Outdated language targeted
Bill would cut ‘idiot,’ ‘retarded’ from laws
BOISE – After Idaho hosted the Special Olympics World Winter Games last year, state Sen. Les Bock, D-Boise, said he was startled when reading through Idaho statutes to see outmoded terminology like “mentally retarded,” “mentally deficient” and even “lunatic” and “idiot.”
Hosting athletes from around the world with mental disabilities, Bock said, “I think … made all of us a little more sensitive with respect to some of the language we use.”
So the Boise attorney began working with state officials to search through state laws and found lots of that kind of wording. A half-dozen meetings followed with state Health and Welfare officials, the Idaho Council on Developmental Disabilities, the courts, the state Department of Insurance and more.
In the end, Bock came up with an 82-page bill to update the wording in several sections of Idaho state law, from the probate code (which referred to “a decedent, an infant, lunatic or insolvent”) to the death penalty (which included a section headed, “Imposition of death penalty upon mentally retarded person prohibited”).

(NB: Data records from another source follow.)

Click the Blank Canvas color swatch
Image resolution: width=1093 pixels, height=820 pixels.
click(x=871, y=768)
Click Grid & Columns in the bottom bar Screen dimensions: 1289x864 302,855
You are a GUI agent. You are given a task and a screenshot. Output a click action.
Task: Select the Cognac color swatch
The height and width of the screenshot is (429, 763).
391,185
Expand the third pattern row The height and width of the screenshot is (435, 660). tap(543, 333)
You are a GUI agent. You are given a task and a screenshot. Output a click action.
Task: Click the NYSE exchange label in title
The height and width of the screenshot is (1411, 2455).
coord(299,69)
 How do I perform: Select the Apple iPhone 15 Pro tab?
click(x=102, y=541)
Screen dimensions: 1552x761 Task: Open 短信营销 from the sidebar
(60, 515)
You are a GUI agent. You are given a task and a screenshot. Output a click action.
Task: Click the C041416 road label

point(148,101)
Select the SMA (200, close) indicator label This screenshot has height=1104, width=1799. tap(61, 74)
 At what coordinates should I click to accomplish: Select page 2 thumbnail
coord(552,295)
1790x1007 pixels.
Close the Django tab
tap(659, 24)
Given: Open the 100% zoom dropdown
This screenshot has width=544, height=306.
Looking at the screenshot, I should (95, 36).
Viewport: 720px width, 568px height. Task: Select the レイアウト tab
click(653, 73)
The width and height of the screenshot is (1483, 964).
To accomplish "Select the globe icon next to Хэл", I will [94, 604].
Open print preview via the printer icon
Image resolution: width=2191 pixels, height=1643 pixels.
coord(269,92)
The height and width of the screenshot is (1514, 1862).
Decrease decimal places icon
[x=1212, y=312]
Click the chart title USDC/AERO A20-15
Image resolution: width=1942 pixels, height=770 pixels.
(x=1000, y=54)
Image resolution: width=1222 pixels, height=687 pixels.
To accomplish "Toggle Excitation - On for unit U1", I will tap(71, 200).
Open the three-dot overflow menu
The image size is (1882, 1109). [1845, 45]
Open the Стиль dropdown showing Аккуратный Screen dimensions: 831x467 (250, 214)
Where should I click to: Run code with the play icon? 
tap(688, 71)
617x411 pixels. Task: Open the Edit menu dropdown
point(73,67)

As the bill took shape, a section about “Contracts of Idiots” became “Contracts of Persons Without Understanding.” A clause about vocational education programs that said “handicapped students” was switched to “students with disabilities.”
When Bock presented the bill Monday to the Idaho Senate Judiciary and Rules Committee, state Sen. Shirley McKague, R-Meridian, asked if it would penalize people who use the outdated terms. Bock said no. “That’s not in the bill,” he said. “It’s not about requiring people to speak in a certain way. It’s about the language in the statute.”
Bock said the Special Olympics, which drew international attention to Idaho and brought hundreds of Idahoans out as volunteers to help with the games, opened his eyes about language referring to people with disabilities.
“We shouldn’t be labeling them in a way that’s disrespectful,” he said.
State Sen. Mike Jorgenson, R-Hayden Lake, noted that the long bill also, in one instance, changes the term “Afro-American” to “African-American.” Bock said that was simply a matter of updating a term that’s no longer in use.
The bill also, in several instances, changes the word “handicapped” to “impaired,” and removes the term “the mentally retarded” in favor of “people with intellectual disabilities.” In all cases, Bock said, “the goal was absolutely no change in the substance of the law.”
The Senate committee voted unanimously to introduce the bill. To become law, it still needs to survive full committee hearings and votes in both houses, plus receive the governor’s signature.